B. The Total Fertility Rate and Replacement-Level Fertility

1. The Total Fertility Rate (TFR) is the average number of children a woman will bear.

2. Replacement-level fertility is reproduction at exactly that level necessary for couples to replace themselves.

3. Due to immigration and momentum from the lag effect, most populations will not reach zero population growth immediately upon reaching replacement reproduction.

C. Migration - Migration is the number of individuals moving in a population. Migration has two forms, immigration (movement into a country or system) and emigration (movement out of a country or system).

1. Net migration is immigration minus emigration.

2. Zero population growth for any population can only be reached when growth rates and net migration rates are zero.

3. Intranational or internal migration has had profound demographic, as well as economic and environmental, effects in the U.S.

D. Population Histograms - Histograms are graphic representations of the age structure and gender distribution of a population.

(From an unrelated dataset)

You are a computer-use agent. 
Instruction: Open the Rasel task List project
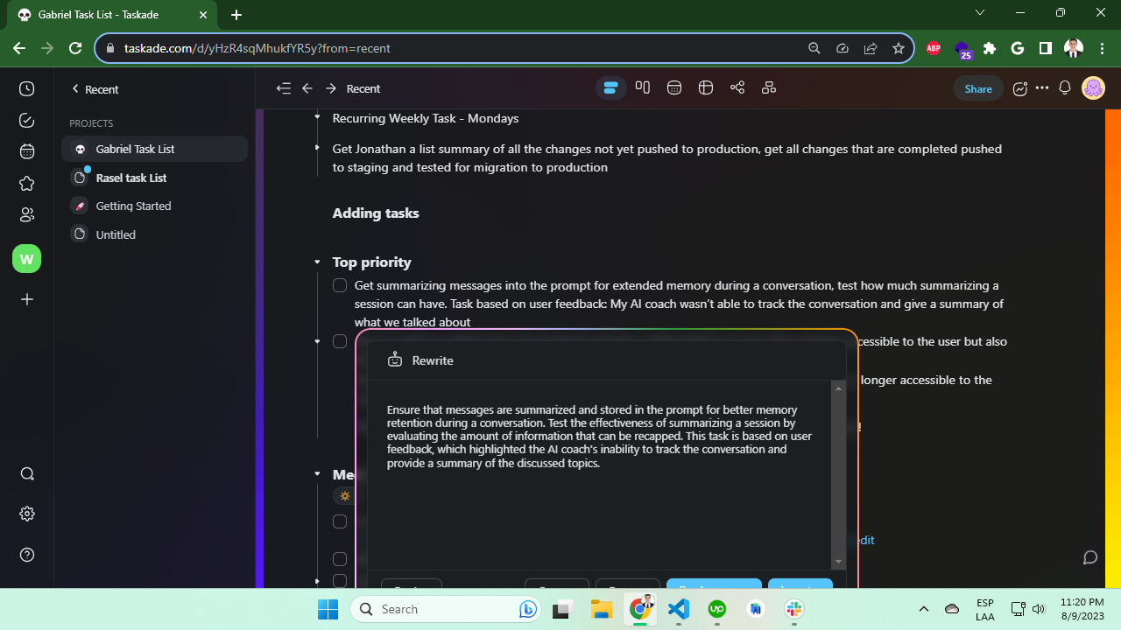point(131,178)
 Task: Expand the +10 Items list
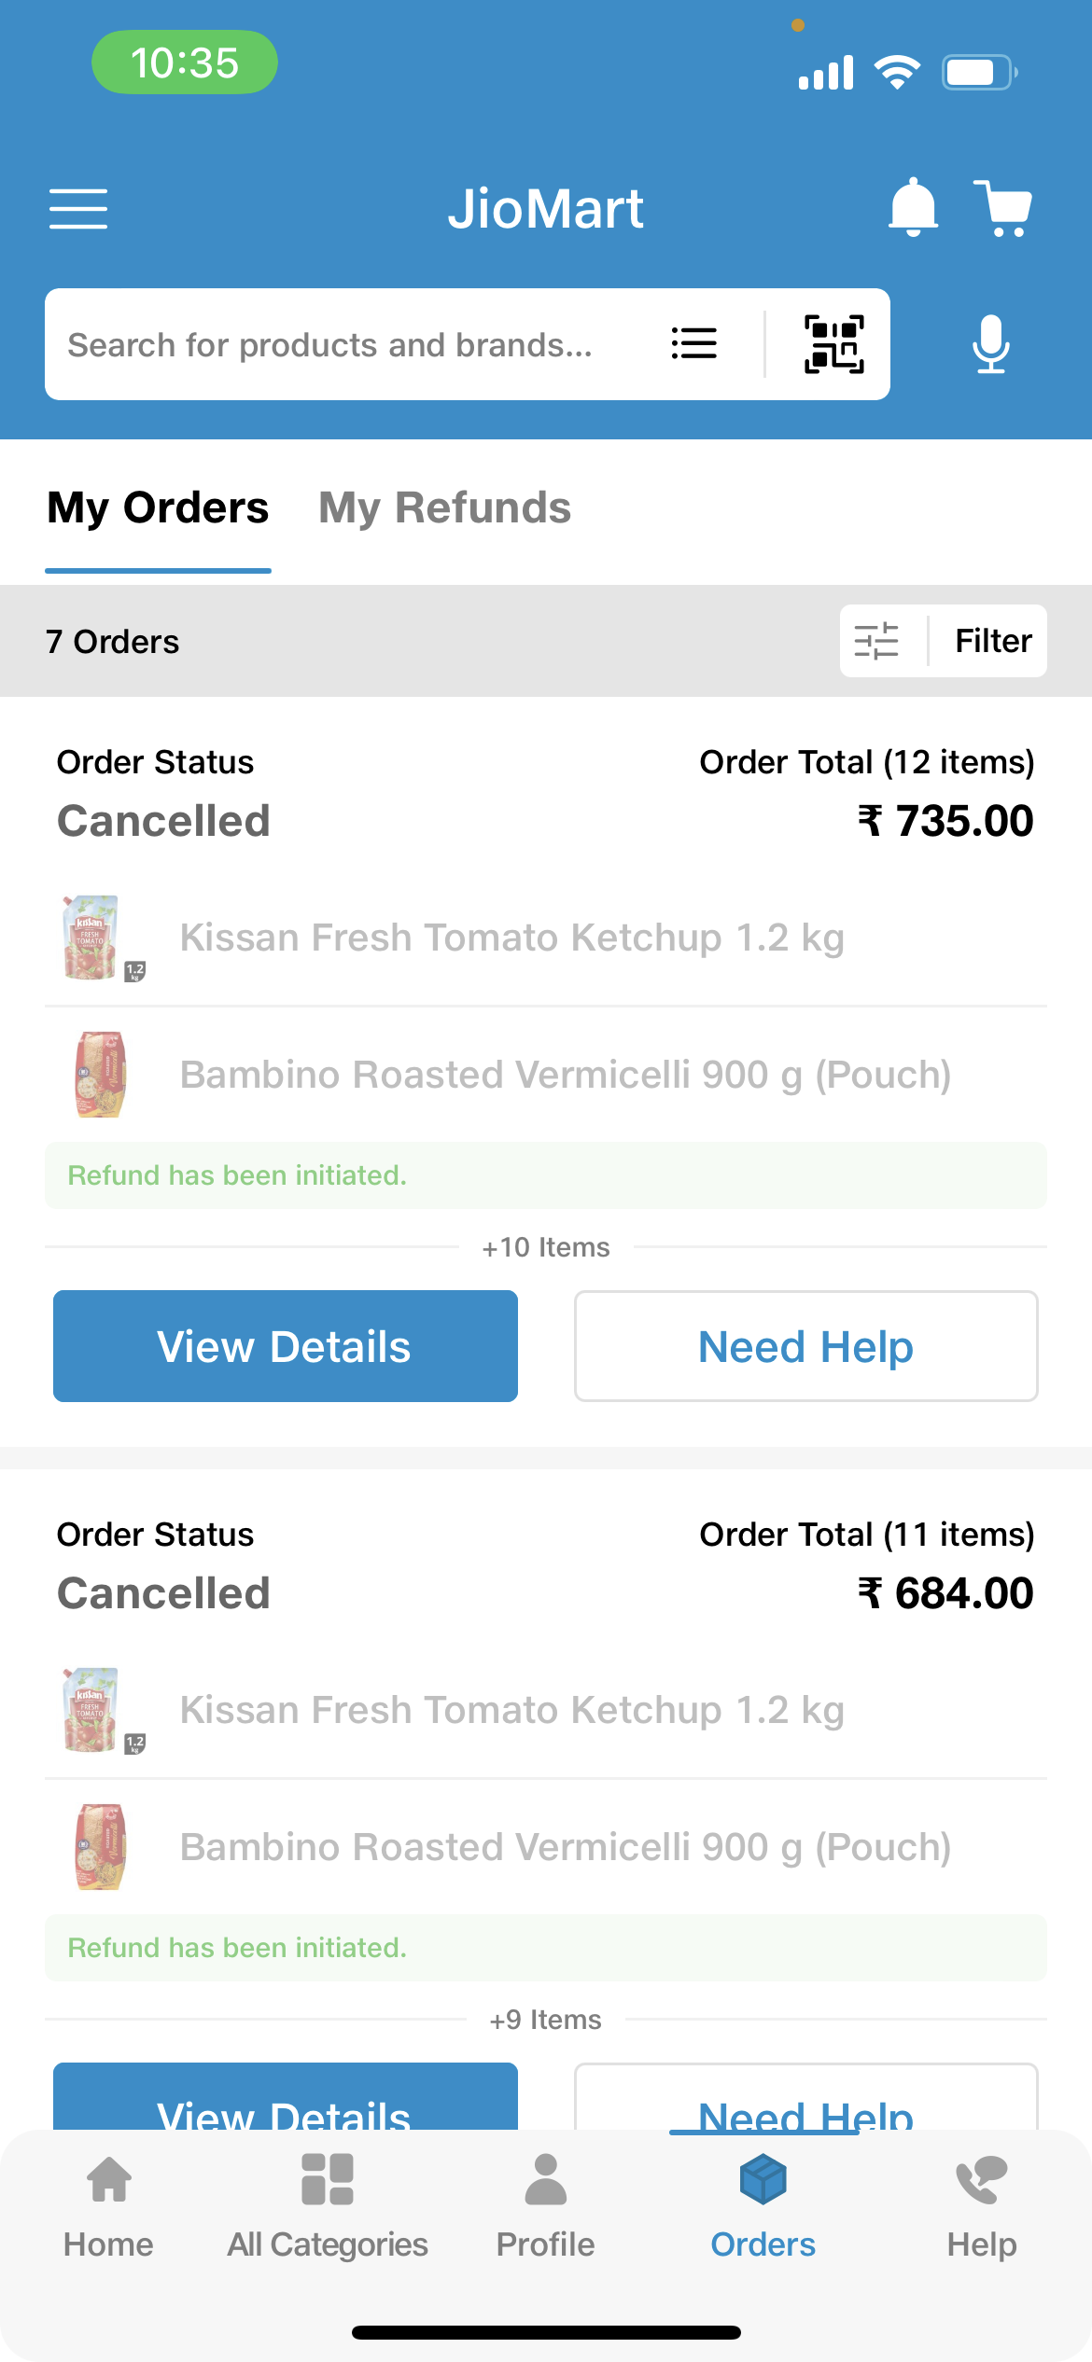coord(546,1247)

Shifts in population structure can signal dramatic changes in the economic, employment, infrastructure, and healthcare needs of a population.

E. Exponential Growth

1. Growth at a fixed yearly rate is exponential.

2. When graphed, exponential growth can be seen to start slowly, then round a bend to enter a phase of increasingly rapid growth; if unchecked, an overshoot may occur. Resource recovery and pollution assimilation cannot keep up with the rapid growth in human population.

The Future of World Population

A. Estimates of maximum human carrying capacity range from 500 to 1000 billion; it may then level off, decrease slowly, or drop dramatically, depending on many variables.

1. No finite system can accommodate infinite population growth.

B. Why should we worry about population growth in developing nations?

1. Illegal immigration into the United States.

2. Increased political strife in the Middle East and elsewhere.

3. Growing international population increases the production of food for export. This places additional stress on our already unsustainable agricultural system.

4. Expanding world population results in destruction of habitat and loss of valuable species.

5. Population growth exacerbates global warming.

6. The cycle of poverty is revisited in developing nations.

Suggestions for Presenting the Chapter

· The instructor should stress that many of the world’s problems have their root in population size. Overpopulation affects every part of our lives.

· A speaker on family planning will provide interesting topics for class discussion.

· The instructor should emphasize that although developing nations are not growing rapidly they still have population concerns because of the per capita impact of individuals in these countries.

· Computer software for modeling population dynamics is available. Exposing students to these programs is an effective tool for teaching concepts in this chapter.